-------- LIGNES ENREGISTRÉES --------
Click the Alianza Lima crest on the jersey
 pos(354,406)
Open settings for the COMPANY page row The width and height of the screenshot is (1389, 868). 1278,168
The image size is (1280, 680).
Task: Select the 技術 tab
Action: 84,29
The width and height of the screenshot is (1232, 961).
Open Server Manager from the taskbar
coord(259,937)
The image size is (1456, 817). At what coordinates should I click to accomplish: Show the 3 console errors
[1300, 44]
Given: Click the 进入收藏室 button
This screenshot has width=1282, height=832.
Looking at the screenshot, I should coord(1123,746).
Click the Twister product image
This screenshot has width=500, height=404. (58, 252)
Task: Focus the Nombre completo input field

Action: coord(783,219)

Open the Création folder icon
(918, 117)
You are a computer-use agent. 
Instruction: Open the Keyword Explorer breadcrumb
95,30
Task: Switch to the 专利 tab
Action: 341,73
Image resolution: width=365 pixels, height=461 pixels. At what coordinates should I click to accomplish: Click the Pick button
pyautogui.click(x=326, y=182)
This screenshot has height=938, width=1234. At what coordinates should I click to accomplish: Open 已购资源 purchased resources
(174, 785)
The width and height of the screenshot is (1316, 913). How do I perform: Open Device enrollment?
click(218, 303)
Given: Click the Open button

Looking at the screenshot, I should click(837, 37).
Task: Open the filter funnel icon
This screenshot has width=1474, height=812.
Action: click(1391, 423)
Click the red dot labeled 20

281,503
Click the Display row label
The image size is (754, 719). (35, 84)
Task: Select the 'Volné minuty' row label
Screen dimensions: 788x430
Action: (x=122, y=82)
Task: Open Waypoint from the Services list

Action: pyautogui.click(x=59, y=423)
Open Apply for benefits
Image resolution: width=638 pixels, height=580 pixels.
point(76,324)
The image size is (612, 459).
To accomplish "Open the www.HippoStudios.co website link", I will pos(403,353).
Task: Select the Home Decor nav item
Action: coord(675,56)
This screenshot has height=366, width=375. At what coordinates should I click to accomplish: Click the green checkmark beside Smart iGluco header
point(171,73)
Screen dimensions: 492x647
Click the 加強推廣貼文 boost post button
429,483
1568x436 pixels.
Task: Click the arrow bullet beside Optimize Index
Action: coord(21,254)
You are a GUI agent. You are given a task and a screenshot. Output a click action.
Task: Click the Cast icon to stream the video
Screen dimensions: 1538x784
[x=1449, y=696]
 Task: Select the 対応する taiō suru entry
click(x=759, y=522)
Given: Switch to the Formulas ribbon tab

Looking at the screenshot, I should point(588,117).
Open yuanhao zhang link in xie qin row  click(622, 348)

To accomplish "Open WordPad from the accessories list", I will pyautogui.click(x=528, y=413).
--------
### TRAVAIL À FAIRE
Renvoie sous forme de liste JSON de chaînes, à raison d'une chaîne par ligne et sans les lignes vides, toutes les lignes depuis celle qui contient « Given: Click the 进入收藏室 button » jusqu'à celle qui contient « Looking at the screenshot, I should click(837, 37). », ces deux lignes comprises.

### SOLUTION DU PROBLÈME
[
  "Given: Click the 进入收藏室 button",
  "This screenshot has width=1282, height=832.",
  "Looking at the screenshot, I should coord(1123,746).",
  "Click the Twister product image",
  "This screenshot has width=500, height=404. (58, 252)",
  "Task: Focus the Nombre completo input field",
  "Action: coord(783,219)",
  "Open the Création folder icon",
  "(918, 117)",
  "You are a computer-use agent. ",
  "Instruction: Open the Keyword Explorer breadcrumb",
  "95,30",
  "Task: Switch to the 专利 tab",
  "Action: 341,73",
  "Image resolution: width=365 pixels, height=461 pixels. At what coordinates should I click to accomplish: Click the Pick button",
  "pyautogui.click(x=326, y=182)",
  "This screenshot has height=938, width=1234. At what coordinates should I click to accomplish: Open 已购资源 purchased resources",
  "(174, 785)",
  "The width and height of the screenshot is (1316, 913). How do I perform: Open Device enrollment?",
  "click(218, 303)",
  "Given: Click the Open button",
  "Looking at the screenshot, I should click(837, 37)."
]